Leonie Haimson, leader of Class Size Matters and Student Privacy Matters, writes here about the Every Child Achieves Act and the distortions that are filling her email box these days. Haimson is also a member of the board of the Network for Public Education and a fearless supporter of public education.

She writes:

Over the last few days, I have been flooded with blog posts, Facebook comments, memes and tweets, claiming that the bi-partisan bill to be debated this week in the Senate, called ECAA, or Every Child Achieves Act, must be opposed, because it “locks in” Common Core and many of the worst, test-based accountability policies of Arne Duncan and the US Department of Education.

Yet this is far from the truth. For nearly 13 years, students have suffered under the high-stakes testing regime of No Child Left Behind (NCLB), the 2002 reauthorization of the Elementary and Secondary Education Act (ESEA). NCLB was likely the dumbest law ever passed by Congress, because it required that all public school children in the United States reach “proficiency” by 2014 as measured by test scores, or else their schools would be deemed failing.

The inanity of NCLB was exacerbated by Race to the Top and other policies pursued by Arne Duncan that put testing on steroids. These policies treated our children as data points, reduced our schools to test prep factories, and attempted to convince parents that their education must be handed over to testing companies, charter operators, and ed tech corporations. This disastrous trend resulted in huge parent protests and hundreds of thousands of students opting out of state exams last spring.

The current Senate bill is admittedly far from perfect. It still requires annual standardized tests in grades 3-8, as did NCLB. It would allot far too many federal dollars and too little accountability to charter schools, while encouraging merit pay for teachers – all policies likely to lead to wasted taxpayer funds that would be better spent on programs proven to work, such as class size reduction. It would do nothing to protect student data privacy, while allowing the continued disclosure of sensitive personal information to vendors and other third parties without parental knowledge or consent. Hopefully this critical issue will be addressed separately by Congress, by improving one or more of the many student privacy bills introduced during the past few months.

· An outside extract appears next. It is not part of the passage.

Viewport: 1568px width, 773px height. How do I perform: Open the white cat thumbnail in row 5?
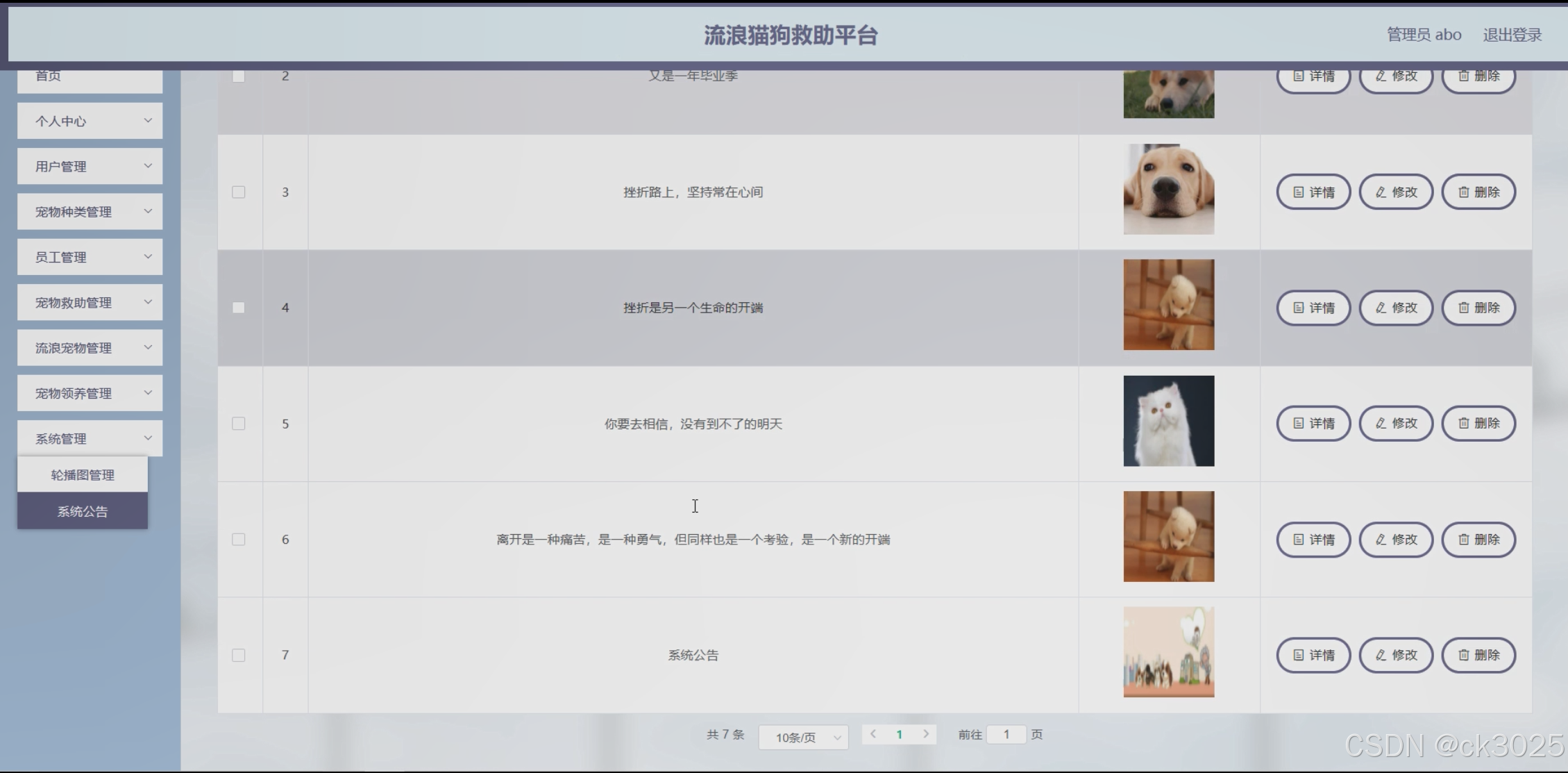coord(1168,421)
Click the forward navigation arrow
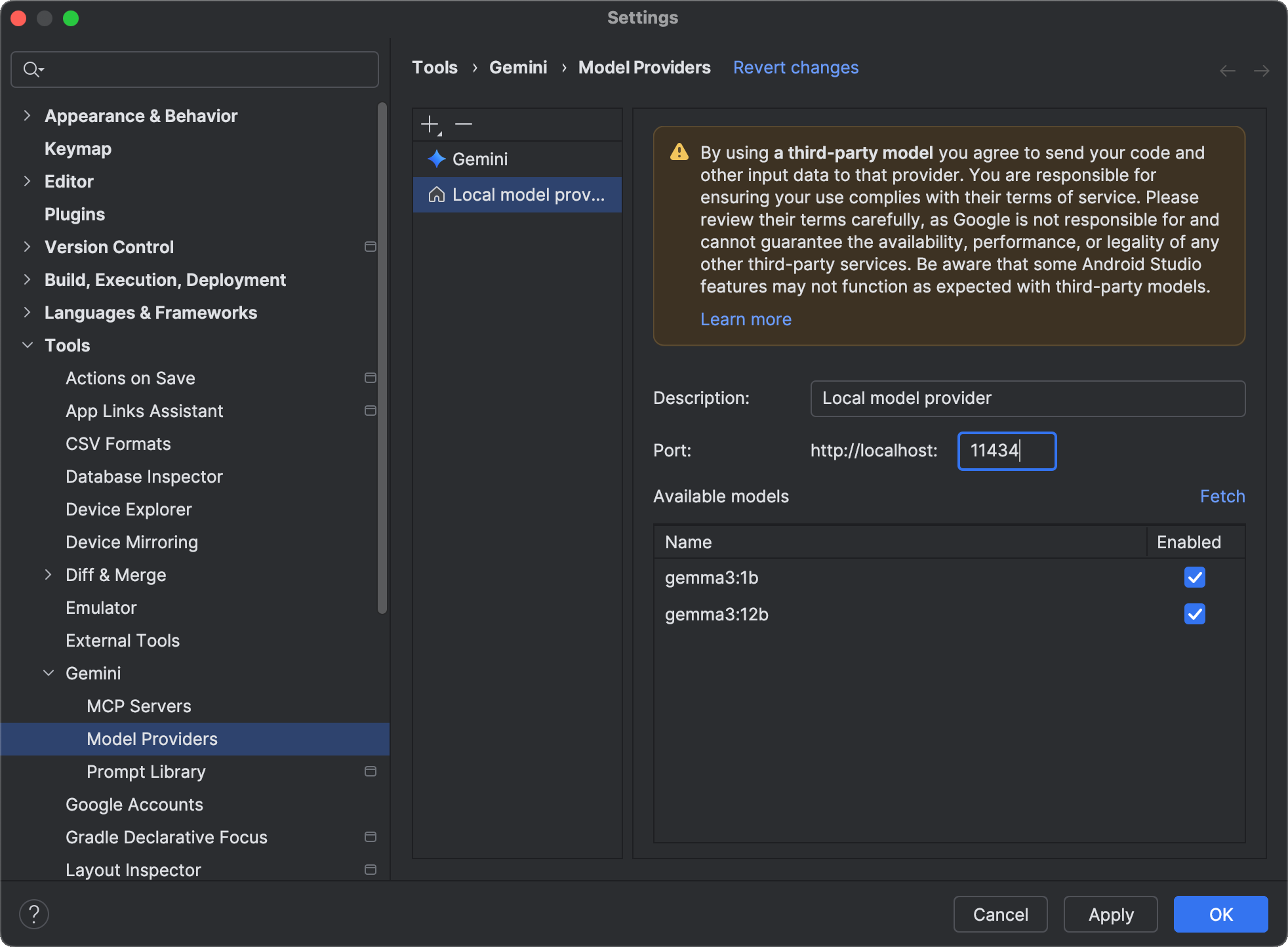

Yet ECAA still represents a critical step forward, because it places an absolute ban on the federal government intervening in the decision-making of states and districts as to how to judge schools, evaluate teachers or implement standards. In particular, it expressly bars the feds from requiring or even incentivizing states to adopt any particular set of standards, as Duncan has done with the Common Core, through his Race to the Top grants and NCLB waivers.

It would also bar the feds from requiring that teachers be judged by student test scores, which is not only statistically unreliable according to most experts, but also damaging to the quality of education kids receive, by narrowing the curriculum and encouraging test prep to the exclusion of all else. The bill would prevent the feds from imposing any particular school improvement strategy or mandating which schools need improvement – now based simplistically on test scores, no matter what the challenges faced by these schools or the inappropriateness of the measure. Finally, the bill would prevent the feds from withholding funds from states that allow parents to opt out of testing, as Duncan most recently threatened to do to the state of Oregon.

It is true that many states have already drunk the Common Core/testing Koolaid, led by Governors and legislators influenced by the deep pockets of corporate reformers or tempted by RTTT funds. ECAA also still requires annual testing, which the Tester amendment would replace with grade-span testing, as many organizations including FairTest and Network for Public Education have strongly urged. (Full disclosure: I’m on NPE’s board.) The bill has a provision aimed at alleviating over-testing, by requiring that states audit the number of standardized exams and eliminate duplication, though it’s not clear how effective this requirement will be.

But with or without the Tester amendment, ECAA would release the stranglehold that the federal government currently has on our schools, and would allow each of us to work for more sane and positive policies in our respective states and districts. For this reason alone, it deserves the support of every parent and teacher who cares about finally moving towards a more humane, and evidence-based set of practices in our public schools.